## [Task requirements]
Only some lines are wanted. Transcribe, exactly, the lines below from the line with "This screenshot has width=934, height=775." up to and including the line with "Task: Click the Status column header".

## [Input for this task]
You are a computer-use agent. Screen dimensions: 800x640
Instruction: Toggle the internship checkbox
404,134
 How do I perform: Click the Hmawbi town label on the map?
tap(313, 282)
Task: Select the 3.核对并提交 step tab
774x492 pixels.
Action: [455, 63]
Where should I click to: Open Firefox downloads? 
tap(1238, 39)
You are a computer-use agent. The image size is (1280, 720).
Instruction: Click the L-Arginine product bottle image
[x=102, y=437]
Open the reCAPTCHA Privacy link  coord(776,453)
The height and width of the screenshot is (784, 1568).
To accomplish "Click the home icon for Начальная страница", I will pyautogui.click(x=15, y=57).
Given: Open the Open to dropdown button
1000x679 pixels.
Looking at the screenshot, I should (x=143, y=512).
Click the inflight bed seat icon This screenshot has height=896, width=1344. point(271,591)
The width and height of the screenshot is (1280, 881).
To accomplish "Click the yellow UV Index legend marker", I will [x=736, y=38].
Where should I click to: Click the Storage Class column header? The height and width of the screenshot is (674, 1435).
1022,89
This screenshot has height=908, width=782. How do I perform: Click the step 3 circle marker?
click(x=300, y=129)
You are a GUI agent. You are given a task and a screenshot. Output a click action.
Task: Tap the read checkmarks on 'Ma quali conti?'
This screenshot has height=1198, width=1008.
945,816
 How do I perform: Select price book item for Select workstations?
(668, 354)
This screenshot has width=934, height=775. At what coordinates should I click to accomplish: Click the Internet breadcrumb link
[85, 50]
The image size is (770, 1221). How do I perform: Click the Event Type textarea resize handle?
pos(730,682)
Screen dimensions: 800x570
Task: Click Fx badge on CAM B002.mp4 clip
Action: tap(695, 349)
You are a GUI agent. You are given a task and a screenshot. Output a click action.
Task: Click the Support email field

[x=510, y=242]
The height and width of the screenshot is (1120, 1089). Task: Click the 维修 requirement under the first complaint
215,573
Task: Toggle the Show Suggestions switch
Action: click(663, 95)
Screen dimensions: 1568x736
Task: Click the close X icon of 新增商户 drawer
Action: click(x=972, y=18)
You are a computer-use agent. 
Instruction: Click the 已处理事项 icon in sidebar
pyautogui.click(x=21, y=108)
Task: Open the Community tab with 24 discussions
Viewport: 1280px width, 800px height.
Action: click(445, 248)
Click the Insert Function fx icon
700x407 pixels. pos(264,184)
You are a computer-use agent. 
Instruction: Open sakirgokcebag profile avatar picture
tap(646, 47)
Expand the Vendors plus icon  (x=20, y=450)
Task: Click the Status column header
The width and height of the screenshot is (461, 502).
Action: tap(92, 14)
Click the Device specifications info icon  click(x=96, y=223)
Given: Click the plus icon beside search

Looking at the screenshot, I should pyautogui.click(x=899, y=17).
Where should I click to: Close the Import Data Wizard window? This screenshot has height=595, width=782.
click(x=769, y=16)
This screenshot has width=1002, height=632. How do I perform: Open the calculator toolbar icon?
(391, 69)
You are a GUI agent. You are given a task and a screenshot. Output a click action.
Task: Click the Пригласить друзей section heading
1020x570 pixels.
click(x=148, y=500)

## [Reply]
This screenshot has width=934, height=775. At what coordinates should I click to accomplish: Click the Internet breadcrumb link
[85, 50]
The image size is (770, 1221). How do I perform: Click the Event Type textarea resize handle?
pos(730,682)
Screen dimensions: 800x570
Task: Click Fx badge on CAM B002.mp4 clip
Action: tap(695, 349)
You are a GUI agent. You are given a task and a screenshot. Output a click action.
Task: Click the Support email field

[x=510, y=242]
The height and width of the screenshot is (1120, 1089). Task: Click the 维修 requirement under the first complaint
215,573
Task: Toggle the Show Suggestions switch
Action: click(663, 95)
Screen dimensions: 1568x736
Task: Click the close X icon of 新增商户 drawer
Action: click(x=972, y=18)
You are a computer-use agent. 
Instruction: Click the 已处理事项 icon in sidebar
pyautogui.click(x=21, y=108)
Task: Open the Community tab with 24 discussions
Viewport: 1280px width, 800px height.
Action: click(445, 248)
Click the Insert Function fx icon
700x407 pixels. pos(264,184)
You are a computer-use agent. 
Instruction: Open sakirgokcebag profile avatar picture
tap(646, 47)
Expand the Vendors plus icon  (x=20, y=450)
Task: Click the Status column header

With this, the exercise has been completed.